No nos ruboriza afirmar que queremos que despeguen esos aviones de combate y sellen las puertas donde se halla el mal, el mal que riega con mortal química los barrios de las populosas ciudades sirias. No nos ruboriza afirmar que estamos por la intervención precisa, quirúrgica y neutralizadora. No sin tristeza asumimos este postulado. La larga serie de advertencias y medidas diplomáticas ante Damasco, no han servido para impedir que el dictador Bashar Al-Asad siga aterrorizando con sus masacres a la población civil, con la única finalidad de perpetuarse en su tiránico poder.
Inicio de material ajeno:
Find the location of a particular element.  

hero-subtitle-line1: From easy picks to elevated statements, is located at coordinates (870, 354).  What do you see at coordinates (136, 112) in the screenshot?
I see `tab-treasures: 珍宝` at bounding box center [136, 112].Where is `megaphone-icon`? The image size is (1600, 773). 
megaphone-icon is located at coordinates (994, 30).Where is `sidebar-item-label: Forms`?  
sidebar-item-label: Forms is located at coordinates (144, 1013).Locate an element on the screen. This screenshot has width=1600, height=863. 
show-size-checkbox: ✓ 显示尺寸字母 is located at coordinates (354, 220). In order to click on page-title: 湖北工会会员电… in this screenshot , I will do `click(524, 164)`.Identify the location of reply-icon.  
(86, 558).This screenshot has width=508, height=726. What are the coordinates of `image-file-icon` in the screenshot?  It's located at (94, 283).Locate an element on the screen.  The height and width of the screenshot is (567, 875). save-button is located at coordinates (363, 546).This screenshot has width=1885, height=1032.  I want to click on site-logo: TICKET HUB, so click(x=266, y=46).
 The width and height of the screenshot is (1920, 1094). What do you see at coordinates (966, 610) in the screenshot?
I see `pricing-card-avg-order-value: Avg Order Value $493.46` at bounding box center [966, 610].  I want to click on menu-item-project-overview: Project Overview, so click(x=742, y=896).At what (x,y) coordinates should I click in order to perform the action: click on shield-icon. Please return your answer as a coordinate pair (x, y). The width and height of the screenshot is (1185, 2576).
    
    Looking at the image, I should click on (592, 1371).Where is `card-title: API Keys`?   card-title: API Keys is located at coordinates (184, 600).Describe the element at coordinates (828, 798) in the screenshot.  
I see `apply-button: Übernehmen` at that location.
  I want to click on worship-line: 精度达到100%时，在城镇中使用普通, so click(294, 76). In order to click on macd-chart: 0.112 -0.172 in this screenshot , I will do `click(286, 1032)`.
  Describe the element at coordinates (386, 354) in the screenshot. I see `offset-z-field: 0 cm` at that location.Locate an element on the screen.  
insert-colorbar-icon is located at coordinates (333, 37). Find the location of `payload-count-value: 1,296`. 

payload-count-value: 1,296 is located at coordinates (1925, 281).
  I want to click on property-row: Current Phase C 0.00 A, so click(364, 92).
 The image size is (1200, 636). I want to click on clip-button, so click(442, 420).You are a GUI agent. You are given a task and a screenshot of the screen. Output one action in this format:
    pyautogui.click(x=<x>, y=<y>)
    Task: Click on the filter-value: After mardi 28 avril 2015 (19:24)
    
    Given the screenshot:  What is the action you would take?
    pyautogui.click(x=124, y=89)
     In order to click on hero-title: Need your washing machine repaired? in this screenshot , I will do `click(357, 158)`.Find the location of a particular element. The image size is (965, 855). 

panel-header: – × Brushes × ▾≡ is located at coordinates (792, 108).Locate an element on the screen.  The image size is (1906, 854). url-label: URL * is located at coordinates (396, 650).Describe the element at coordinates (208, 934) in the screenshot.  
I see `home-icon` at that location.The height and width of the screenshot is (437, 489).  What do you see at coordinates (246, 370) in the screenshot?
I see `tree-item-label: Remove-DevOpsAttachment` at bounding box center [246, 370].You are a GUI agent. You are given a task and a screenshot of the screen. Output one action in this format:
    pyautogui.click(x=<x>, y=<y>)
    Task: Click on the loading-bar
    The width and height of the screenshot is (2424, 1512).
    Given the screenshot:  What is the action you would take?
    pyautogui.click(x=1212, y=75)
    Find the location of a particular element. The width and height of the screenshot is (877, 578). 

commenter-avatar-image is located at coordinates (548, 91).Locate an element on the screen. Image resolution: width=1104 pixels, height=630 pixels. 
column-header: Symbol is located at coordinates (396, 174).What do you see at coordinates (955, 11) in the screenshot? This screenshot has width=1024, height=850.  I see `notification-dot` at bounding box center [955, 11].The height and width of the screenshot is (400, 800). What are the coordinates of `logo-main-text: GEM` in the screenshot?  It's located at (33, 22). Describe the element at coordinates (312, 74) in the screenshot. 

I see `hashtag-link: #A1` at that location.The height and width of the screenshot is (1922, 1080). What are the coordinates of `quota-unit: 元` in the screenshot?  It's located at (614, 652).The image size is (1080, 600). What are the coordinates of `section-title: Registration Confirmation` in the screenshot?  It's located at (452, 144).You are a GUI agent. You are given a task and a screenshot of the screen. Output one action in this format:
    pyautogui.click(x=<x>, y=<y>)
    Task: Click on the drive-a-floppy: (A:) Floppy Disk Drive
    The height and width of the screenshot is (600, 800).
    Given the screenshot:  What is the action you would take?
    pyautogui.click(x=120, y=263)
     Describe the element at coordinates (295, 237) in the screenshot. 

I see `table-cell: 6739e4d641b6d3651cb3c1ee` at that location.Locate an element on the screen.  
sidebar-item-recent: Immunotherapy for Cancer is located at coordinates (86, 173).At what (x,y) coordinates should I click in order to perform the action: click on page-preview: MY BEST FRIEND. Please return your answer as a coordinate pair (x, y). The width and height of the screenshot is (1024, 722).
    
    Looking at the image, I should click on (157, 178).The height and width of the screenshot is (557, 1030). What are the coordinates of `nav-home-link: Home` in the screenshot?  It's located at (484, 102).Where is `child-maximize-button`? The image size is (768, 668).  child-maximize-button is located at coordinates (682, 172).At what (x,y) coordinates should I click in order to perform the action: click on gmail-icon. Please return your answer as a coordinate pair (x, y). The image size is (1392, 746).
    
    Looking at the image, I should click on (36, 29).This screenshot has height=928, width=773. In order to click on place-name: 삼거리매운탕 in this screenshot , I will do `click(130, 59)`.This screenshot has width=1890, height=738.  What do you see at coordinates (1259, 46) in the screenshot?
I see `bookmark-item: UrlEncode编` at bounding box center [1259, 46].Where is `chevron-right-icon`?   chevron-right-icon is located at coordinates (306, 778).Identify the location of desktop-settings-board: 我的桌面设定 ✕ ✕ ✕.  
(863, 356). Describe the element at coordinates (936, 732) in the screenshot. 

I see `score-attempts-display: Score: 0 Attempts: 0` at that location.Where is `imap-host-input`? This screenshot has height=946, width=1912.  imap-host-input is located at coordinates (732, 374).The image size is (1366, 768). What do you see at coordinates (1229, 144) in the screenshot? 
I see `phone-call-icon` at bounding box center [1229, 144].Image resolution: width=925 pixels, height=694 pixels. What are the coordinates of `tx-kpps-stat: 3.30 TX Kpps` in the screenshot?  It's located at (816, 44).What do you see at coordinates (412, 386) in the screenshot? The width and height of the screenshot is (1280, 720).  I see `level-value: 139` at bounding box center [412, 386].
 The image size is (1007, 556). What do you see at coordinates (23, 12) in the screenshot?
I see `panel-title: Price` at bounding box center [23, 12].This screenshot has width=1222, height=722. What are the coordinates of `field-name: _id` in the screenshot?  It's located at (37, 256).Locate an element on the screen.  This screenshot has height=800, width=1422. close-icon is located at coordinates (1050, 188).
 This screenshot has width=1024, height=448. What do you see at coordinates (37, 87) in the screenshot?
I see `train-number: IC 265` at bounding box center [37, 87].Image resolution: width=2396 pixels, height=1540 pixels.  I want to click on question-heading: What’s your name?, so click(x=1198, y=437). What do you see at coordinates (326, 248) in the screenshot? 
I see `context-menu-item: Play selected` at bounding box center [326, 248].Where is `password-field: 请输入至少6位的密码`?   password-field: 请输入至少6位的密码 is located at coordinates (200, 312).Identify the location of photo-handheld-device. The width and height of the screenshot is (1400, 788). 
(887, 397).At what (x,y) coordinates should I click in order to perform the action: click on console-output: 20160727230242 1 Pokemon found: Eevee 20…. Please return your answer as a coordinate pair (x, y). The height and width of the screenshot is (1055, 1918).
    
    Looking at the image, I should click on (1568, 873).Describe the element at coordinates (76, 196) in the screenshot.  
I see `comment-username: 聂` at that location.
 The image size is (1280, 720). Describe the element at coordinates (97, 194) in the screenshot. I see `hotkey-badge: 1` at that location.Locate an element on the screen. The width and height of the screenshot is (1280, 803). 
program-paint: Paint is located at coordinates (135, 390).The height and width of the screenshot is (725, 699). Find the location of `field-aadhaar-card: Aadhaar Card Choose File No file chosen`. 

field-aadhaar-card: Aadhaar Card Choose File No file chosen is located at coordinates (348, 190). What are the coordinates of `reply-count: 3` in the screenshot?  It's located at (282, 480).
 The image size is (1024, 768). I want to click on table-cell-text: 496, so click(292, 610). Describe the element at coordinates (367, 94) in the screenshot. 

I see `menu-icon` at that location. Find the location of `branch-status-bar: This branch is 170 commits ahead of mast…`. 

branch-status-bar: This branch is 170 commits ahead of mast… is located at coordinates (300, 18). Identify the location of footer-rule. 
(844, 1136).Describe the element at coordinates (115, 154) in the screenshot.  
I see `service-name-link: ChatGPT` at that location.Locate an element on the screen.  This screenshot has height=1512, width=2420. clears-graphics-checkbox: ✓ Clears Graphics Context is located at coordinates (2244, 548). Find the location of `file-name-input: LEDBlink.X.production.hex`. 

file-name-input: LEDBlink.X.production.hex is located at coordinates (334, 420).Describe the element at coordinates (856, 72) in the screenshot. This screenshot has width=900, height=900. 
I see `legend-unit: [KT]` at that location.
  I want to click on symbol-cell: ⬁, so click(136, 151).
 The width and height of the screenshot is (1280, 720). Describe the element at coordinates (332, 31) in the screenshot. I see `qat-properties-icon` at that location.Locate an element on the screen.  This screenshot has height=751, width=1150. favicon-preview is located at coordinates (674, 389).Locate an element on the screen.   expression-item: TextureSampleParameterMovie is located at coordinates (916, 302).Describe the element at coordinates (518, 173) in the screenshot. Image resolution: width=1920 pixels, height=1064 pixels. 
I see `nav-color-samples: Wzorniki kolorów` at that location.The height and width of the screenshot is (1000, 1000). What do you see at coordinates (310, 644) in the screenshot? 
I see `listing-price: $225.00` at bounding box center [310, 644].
¿Cómo de otra forma hacer que cese el impune y masivo asesinato de civiles? Las armas son siempre el último recurso, ¿pero hay ahora algún otro? ¿Qué queda por intentar sino unos «Tomahawk» bien dirigidos, certeros en la destrucción de arsenales y que causen el menor número de bajas? No creemos en la guerra. La humanidad ha de emerger de la diabólica espiral de la confrontación en la que está sumida desde hace milenios, sin embargo es preciso preservar la vida y los derechos humanos allí donde son reiteradamente amenazados. Es preciso detener en algún punto el mal contumaz. Ojalá el Durango o la Gernika del 37 hubieran sabido lo que es una coalición internacional presta a defender la vida de los civiles.
Sí, queremos que los refugiados vuelvan a sus hogares, los niños frente a la pizarra y los ancianos bajo sus limoneros. Queremos que triunfe la vida sobre la muerte, que Obama dé luz verde a una intervención lo más «limpia», breve y eficaz posible, con el más ancho paraguas internacional. Las dictaduras se apuntalan y sujetan unas a otras. Irán, China y Rusia no desean que despeguen esos aviones. Allí donde diaria y masivamente se pisotean los derechos humanos, incordia que estos derechos y la democracia ganen terreno.
Habremos nuevamente de oír que el Tío Sam es incapaz de hacer nada bueno, altruista, generoso… Escucharemos de nuevo que los barcos de guerra se acercan al conflicto, que los aviones de combate despegarán por petróleo, no por defensa de la vida amenazada; que a la coalición que se gesta sólo le interesa ampliar su área de influencia, para nada los gritos de las madres y los niños en los suburbios de Damasco, Aleppo u Homs… ¿Tan triste liderazgo internacional tenemos que sólo le mueven intereses geoestratégicos y no los lamentos que salen de entre las nubes de mortales gases? No lo quiero pensar. Quiero creer que los líderes de las mayores democracias se manifiestan sensibles a esa masificación del horror, a esas violaciones generalizadas de los derechos humanos y, puesto que tienen medios para detenerlas, estudian implementarlos. ¿Por qué no creer a un Kerry que clama ante «el arma más atroz empleado contra los más vulnerables»?
Algo de esta canción «anti-imperialista» ya sonó cuando los atropellos eran en Afganistán, Serbia, Kosovo o Libia… La izquierda europea habrá de dejar un día de agitar el fantasma de Vietnam, como si de aquella cruel batalla no hubiera pasado ya más de medio siglo, como si todos las posteriores administraciones norteamericanas siguieran siendo responsables de aquellas barbaridades. Todo el respeto ante quienes se posicionan contra la intervención, ¿pero no estaremos así obviando los más de dos años de crímenes de guerra de Al Asad, los más de 100.000 muertos, de los cuales 40.000 son víctimas civiles; obviando los casi dos millones de refugiados y las ciudades en gran medida devastadas? Nos interroga un pacifismo que no ofrece alternativas y olvida que la población civil sigue a merced de un político sanguinario.
¿Qué hacer en siglo XXI con los tiranos? ¿Qué hacer cuando se aferran al poder y en su desesperada obstinación se llevan por delante no importa cuántas vidas? Sólo las potencias asentadas en la democracia y el derecho, pueden frenar el abuso a tan grande escala. Queremos la paz y el desarme de los ejércitos, queremos todas las espadas y misiles convertidos en arados, pero eso quizás no podrá ser antes de que fuerzas tan oscuras hayan abandonado para siempre la faz de esta tierra bendita. No renegamos de nuestros ideales; no dejamos de acariciar la blanca paloma. Ojalá más pronto que tarde todos los espíritus humanos terminen cobijándose bajos sus alas de eterna y tierna paz.